-- Data provided follows --

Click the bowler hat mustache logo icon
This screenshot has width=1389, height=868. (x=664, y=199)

-- Data provided concluded --
-- Data provided follows --

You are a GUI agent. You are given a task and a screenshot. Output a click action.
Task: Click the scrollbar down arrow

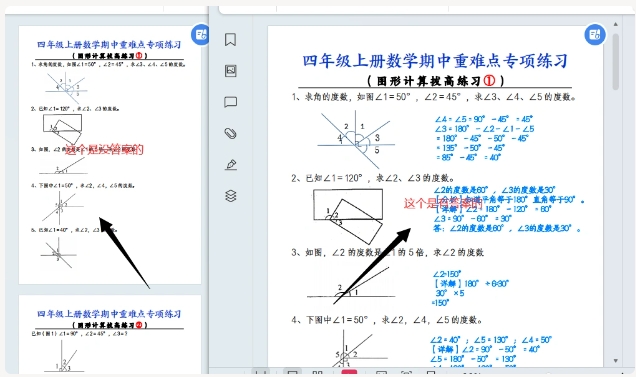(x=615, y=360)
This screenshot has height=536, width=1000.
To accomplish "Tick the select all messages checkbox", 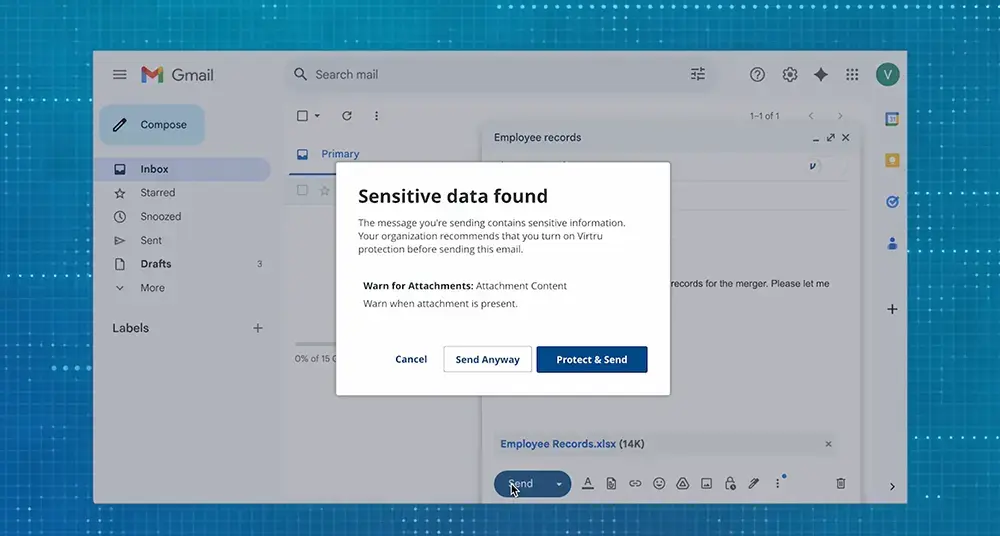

-- Data provided concluded --
-- Data provided follows --

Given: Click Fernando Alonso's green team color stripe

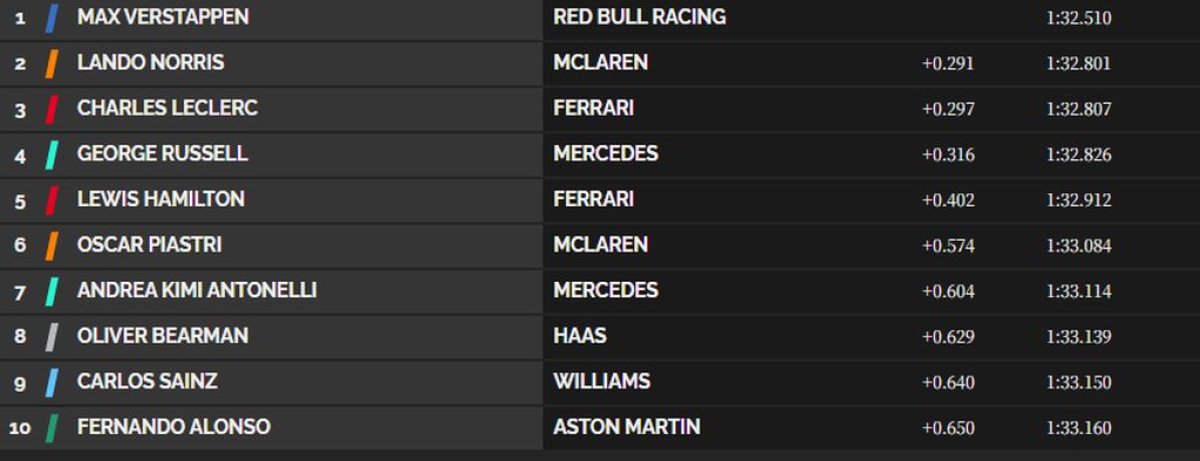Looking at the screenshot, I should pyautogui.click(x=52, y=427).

-- Data provided concluded --

Work required: Reproduce, word for word, only the lines in the records above from the line with "You are a GUI" through the line with "the select all", including both ends; omit the pictures.

Task output:
You are a GUI agent. You are given a task and a screenshot. Output a click action.
Task: Click the scrollbar down arrow

(x=615, y=360)
This screenshot has height=536, width=1000.
To accomplish "Tick the select all messages checkbox", 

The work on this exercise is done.